- Task to complete -
Change "Password field" to "Username field" in the data below and give the data again with nothing else altered.

━━━ Extracted records ━━━

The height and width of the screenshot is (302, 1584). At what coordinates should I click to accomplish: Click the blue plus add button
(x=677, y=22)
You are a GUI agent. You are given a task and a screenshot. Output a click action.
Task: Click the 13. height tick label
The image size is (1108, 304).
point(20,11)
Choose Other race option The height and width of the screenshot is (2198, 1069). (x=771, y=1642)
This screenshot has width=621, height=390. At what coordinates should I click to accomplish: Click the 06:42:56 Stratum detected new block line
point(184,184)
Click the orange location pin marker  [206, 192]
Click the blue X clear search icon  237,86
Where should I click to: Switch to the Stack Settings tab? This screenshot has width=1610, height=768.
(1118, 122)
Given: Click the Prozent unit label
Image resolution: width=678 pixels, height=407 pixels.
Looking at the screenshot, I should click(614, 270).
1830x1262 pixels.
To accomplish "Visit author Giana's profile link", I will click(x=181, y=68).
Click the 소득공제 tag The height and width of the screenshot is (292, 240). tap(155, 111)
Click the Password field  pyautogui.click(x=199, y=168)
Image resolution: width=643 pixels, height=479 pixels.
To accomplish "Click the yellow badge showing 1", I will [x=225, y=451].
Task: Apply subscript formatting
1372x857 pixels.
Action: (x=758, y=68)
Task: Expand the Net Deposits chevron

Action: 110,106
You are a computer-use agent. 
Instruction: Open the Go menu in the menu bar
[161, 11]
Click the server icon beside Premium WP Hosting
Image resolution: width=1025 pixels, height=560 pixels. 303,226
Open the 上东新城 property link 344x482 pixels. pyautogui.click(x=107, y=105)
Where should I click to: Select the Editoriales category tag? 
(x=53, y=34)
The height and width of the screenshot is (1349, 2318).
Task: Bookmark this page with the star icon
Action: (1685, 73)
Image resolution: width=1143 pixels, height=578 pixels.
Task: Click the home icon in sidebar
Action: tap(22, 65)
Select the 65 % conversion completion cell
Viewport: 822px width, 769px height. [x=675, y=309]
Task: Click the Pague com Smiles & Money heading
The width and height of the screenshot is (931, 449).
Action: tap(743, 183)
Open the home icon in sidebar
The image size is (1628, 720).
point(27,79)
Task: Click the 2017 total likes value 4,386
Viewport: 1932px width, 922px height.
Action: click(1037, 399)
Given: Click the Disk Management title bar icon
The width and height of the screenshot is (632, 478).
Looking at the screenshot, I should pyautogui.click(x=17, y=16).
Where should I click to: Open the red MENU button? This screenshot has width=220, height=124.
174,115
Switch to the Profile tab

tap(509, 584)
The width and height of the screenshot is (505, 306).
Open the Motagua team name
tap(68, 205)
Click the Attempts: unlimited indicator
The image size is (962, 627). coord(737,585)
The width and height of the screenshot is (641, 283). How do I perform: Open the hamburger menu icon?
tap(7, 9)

━━━

- Solved problem -
The height and width of the screenshot is (302, 1584). At what coordinates should I click to accomplish: Click the blue plus add button
(x=677, y=22)
You are a GUI agent. You are given a task and a screenshot. Output a click action.
Task: Click the 13. height tick label
The image size is (1108, 304).
point(20,11)
Choose Other race option The height and width of the screenshot is (2198, 1069). (x=771, y=1642)
This screenshot has width=621, height=390. At what coordinates should I click to accomplish: Click the 06:42:56 Stratum detected new block line
point(184,184)
Click the orange location pin marker  [206, 192]
Click the blue X clear search icon  237,86
Where should I click to: Switch to the Stack Settings tab? This screenshot has width=1610, height=768.
(1118, 122)
Given: Click the Prozent unit label
Image resolution: width=678 pixels, height=407 pixels.
Looking at the screenshot, I should click(614, 270).
1830x1262 pixels.
To accomplish "Visit author Giana's profile link", I will click(x=181, y=68).
Click the 소득공제 tag The height and width of the screenshot is (292, 240). tap(155, 111)
Click the Username field  pyautogui.click(x=199, y=168)
Image resolution: width=643 pixels, height=479 pixels.
To accomplish "Click the yellow badge showing 1", I will [x=225, y=451].
Task: Apply subscript formatting
1372x857 pixels.
Action: (x=758, y=68)
Task: Expand the Net Deposits chevron

Action: 110,106
You are a computer-use agent. 
Instruction: Open the Go menu in the menu bar
[161, 11]
Click the server icon beside Premium WP Hosting
Image resolution: width=1025 pixels, height=560 pixels. 303,226
Open the 上东新城 property link 344x482 pixels. pyautogui.click(x=107, y=105)
Where should I click to: Select the Editoriales category tag? 
(x=53, y=34)
The height and width of the screenshot is (1349, 2318).
Task: Bookmark this page with the star icon
Action: (1685, 73)
Image resolution: width=1143 pixels, height=578 pixels.
Task: Click the home icon in sidebar
Action: tap(22, 65)
Select the 65 % conversion completion cell
Viewport: 822px width, 769px height. [x=675, y=309]
Task: Click the Pague com Smiles & Money heading
The width and height of the screenshot is (931, 449).
Action: tap(743, 183)
Open the home icon in sidebar
The image size is (1628, 720).
point(27,79)
Task: Click the 2017 total likes value 4,386
Viewport: 1932px width, 922px height.
Action: click(1037, 399)
Given: Click the Disk Management title bar icon
The width and height of the screenshot is (632, 478).
Looking at the screenshot, I should pyautogui.click(x=17, y=16).
Where should I click to: Open the red MENU button? This screenshot has width=220, height=124.
174,115
Switch to the Profile tab

tap(509, 584)
The width and height of the screenshot is (505, 306).
Open the Motagua team name
tap(68, 205)
Click the Attempts: unlimited indicator
The image size is (962, 627). coord(737,585)
The width and height of the screenshot is (641, 283). How do I perform: Open the hamburger menu icon?
tap(7, 9)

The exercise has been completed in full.